Most outdoor cats switching to indoors probably will have a meowing fit at first. At least, the strays that I've taken in over the years have done so. If you don't give in to it, they eventually adjust to the indoor life and after a time prefer it. I think you are probably going to have to go through the meowing and scratching part until he adjusts.


----------



## KariyaReyleesMom (Oct 22, 2011)

Thanks! I figured he may calm down once he gets use to it, just hope it don't take to long.
My parents think I'm doing the wrong thing by removing him from a place he's use to and if he likes the outdoors that I should leave him there. But, I have no shelter for it what-so-ever and I'm really concerned he may freeze to death in another month or so. Also, with halloween coming up, he could come across a not so nice human being and that would be devestating to me.

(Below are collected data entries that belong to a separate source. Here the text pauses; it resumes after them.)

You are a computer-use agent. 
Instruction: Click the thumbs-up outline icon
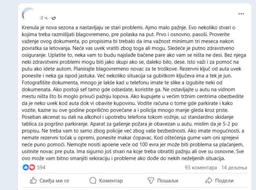pyautogui.click(x=33, y=181)
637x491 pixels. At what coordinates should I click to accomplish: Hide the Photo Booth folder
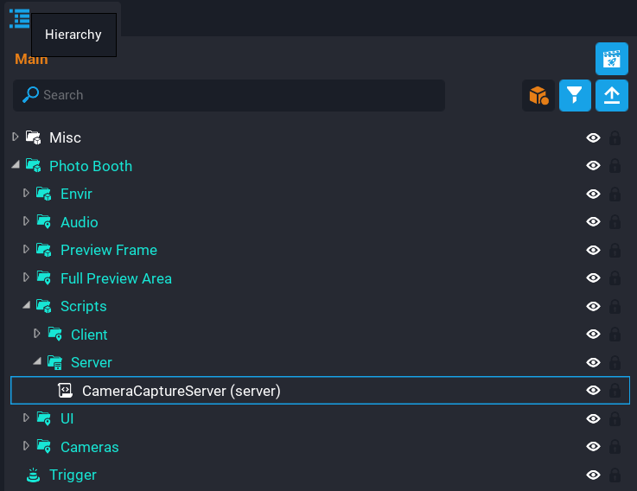pos(593,166)
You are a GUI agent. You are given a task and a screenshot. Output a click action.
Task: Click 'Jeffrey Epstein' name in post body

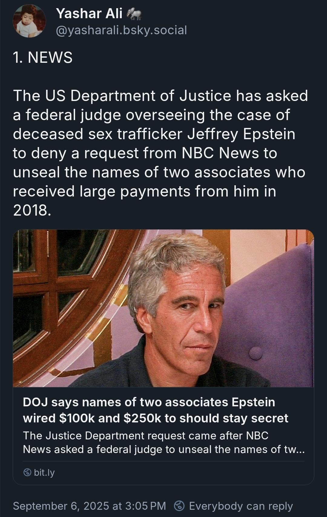point(241,134)
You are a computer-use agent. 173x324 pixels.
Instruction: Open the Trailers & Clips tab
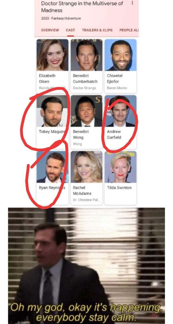97,30
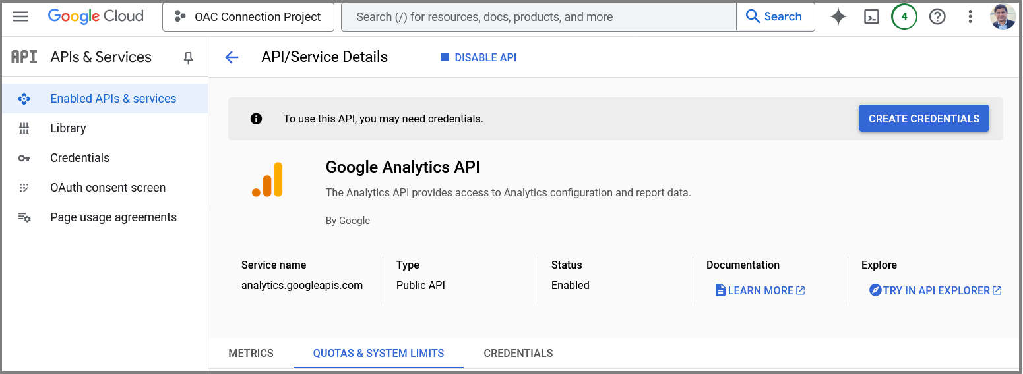Viewport: 1023px width, 374px height.
Task: Click the user account profile avatar
Action: pyautogui.click(x=1003, y=16)
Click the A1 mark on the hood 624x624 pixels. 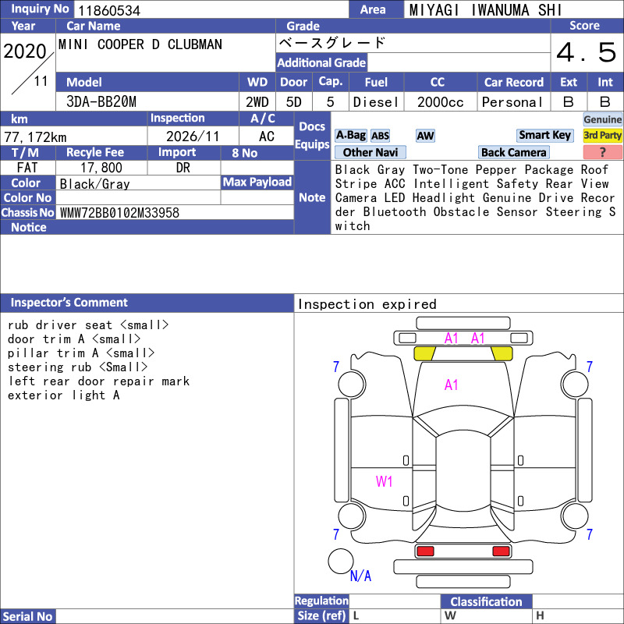tap(452, 385)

I've gotten quite attached to him in the weeks that I've been feeding him and putting water out for him. He's gone from skittish and not wanting us to touch him, to now wanting my son and I to pet him all the time. 
Needless to say, I am conflicted, I hate to transition him if he much rather be outside and I'm worried the foster mom may not want to deal with his meowing and scratching until he calms down and with removing him to there, I sure don't want to have to bring him back if he gets to be to much for her....talk about confusing and scaring the poor cat. I do know the kenneling will be the hardest part, when I put him in mine last night, he flipped out...he backed into a corner and sat there and howled around and made me feel horrible for caging him up, but, that's what he'll have to be in with her while she's gone to keep him from bolting out the door. She can't bring him in her house, because she has two cats and a dog already and Jackson HATES dogs and he's not use to other cats, plus she don't know if he has anything that can be passed on to her cats yet, that's why she's putting him on her enlosed porch. I just want what's best for him and trying to figure that one out is not as easy as I thought. To bad she didn't live on a farm, sounds like barn life would be perfect for him, he'd have shelter, but, still be free to roam like he likes. I'm just wracking my brain to do the right thing for this cat.


----------